What to produce: Output all of the data below exactly as given.

━━━━━ Stored data

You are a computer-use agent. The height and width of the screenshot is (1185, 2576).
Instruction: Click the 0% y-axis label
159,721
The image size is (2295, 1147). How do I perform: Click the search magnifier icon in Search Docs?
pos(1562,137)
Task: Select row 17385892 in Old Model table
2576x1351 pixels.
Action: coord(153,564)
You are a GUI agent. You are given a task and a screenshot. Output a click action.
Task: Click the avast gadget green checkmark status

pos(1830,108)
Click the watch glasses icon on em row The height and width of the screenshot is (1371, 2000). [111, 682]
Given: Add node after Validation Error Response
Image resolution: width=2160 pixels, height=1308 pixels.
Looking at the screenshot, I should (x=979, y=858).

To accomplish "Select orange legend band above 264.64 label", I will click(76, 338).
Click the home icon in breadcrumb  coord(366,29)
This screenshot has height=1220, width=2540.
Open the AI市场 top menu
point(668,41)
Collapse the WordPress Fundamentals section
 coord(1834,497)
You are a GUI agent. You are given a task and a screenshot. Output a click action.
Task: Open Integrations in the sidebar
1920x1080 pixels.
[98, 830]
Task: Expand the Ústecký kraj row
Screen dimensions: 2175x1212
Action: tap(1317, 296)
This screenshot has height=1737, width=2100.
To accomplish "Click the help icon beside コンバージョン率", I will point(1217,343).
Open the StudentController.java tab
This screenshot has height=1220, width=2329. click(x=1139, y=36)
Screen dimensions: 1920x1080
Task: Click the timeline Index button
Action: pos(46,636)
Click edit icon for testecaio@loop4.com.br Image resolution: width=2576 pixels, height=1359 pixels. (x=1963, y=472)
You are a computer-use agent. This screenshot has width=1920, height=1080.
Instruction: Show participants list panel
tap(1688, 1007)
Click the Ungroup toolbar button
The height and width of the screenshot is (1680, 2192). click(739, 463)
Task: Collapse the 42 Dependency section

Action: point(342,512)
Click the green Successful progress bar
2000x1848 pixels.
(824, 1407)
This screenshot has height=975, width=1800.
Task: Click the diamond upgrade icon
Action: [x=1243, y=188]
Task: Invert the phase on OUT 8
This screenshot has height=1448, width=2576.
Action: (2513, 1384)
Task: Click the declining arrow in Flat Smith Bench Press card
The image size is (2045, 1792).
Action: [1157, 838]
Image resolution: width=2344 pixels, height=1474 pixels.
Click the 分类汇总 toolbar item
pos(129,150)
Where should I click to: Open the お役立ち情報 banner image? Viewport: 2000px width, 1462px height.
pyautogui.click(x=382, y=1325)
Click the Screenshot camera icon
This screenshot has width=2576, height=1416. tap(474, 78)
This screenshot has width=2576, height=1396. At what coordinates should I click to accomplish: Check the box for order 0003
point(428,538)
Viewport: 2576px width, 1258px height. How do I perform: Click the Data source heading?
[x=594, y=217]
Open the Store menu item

━━━━━━━━━━

Answer to the exercise:
You are a computer-use agent. The height and width of the screenshot is (1185, 2576).
Instruction: Click the 0% y-axis label
159,721
The image size is (2295, 1147). How do I perform: Click the search magnifier icon in Search Docs?
pos(1562,137)
Task: Select row 17385892 in Old Model table
2576x1351 pixels.
Action: coord(153,564)
You are a GUI agent. You are given a task and a screenshot. Output a click action.
Task: Click the avast gadget green checkmark status

pos(1830,108)
Click the watch glasses icon on em row The height and width of the screenshot is (1371, 2000). [111, 682]
Given: Add node after Validation Error Response
Image resolution: width=2160 pixels, height=1308 pixels.
Looking at the screenshot, I should (x=979, y=858).

To accomplish "Select orange legend band above 264.64 label", I will click(76, 338).
Click the home icon in breadcrumb  coord(366,29)
This screenshot has height=1220, width=2540.
Open the AI市场 top menu
point(668,41)
Collapse the WordPress Fundamentals section
 coord(1834,497)
You are a GUI agent. You are given a task and a screenshot. Output a click action.
Task: Open Integrations in the sidebar
1920x1080 pixels.
[98, 830]
Task: Expand the Ústecký kraj row
Screen dimensions: 2175x1212
Action: tap(1317, 296)
This screenshot has height=1737, width=2100.
To accomplish "Click the help icon beside コンバージョン率", I will point(1217,343).
Open the StudentController.java tab
This screenshot has height=1220, width=2329. click(x=1139, y=36)
Screen dimensions: 1920x1080
Task: Click the timeline Index button
Action: pos(46,636)
Click edit icon for testecaio@loop4.com.br Image resolution: width=2576 pixels, height=1359 pixels. (x=1963, y=472)
You are a computer-use agent. This screenshot has width=1920, height=1080.
Instruction: Show participants list panel
tap(1688, 1007)
Click the Ungroup toolbar button
The height and width of the screenshot is (1680, 2192). click(739, 463)
Task: Collapse the 42 Dependency section

Action: point(342,512)
Click the green Successful progress bar
2000x1848 pixels.
(824, 1407)
This screenshot has height=975, width=1800.
Task: Click the diamond upgrade icon
Action: [x=1243, y=188]
Task: Invert the phase on OUT 8
This screenshot has height=1448, width=2576.
Action: (2513, 1384)
Task: Click the declining arrow in Flat Smith Bench Press card
The image size is (2045, 1792).
Action: [1157, 838]
Image resolution: width=2344 pixels, height=1474 pixels.
Click the 分类汇总 toolbar item
pos(129,150)
Where should I click to: Open the お役立ち情報 banner image? Viewport: 2000px width, 1462px height.
pyautogui.click(x=382, y=1325)
Click the Screenshot camera icon
This screenshot has width=2576, height=1416. tap(474, 78)
This screenshot has width=2576, height=1396. At what coordinates should I click to accomplish: Check the box for order 0003
point(428,538)
Viewport: 2576px width, 1258px height. How do I perform: Click the Data source heading?
[x=594, y=217]
Open the Store menu item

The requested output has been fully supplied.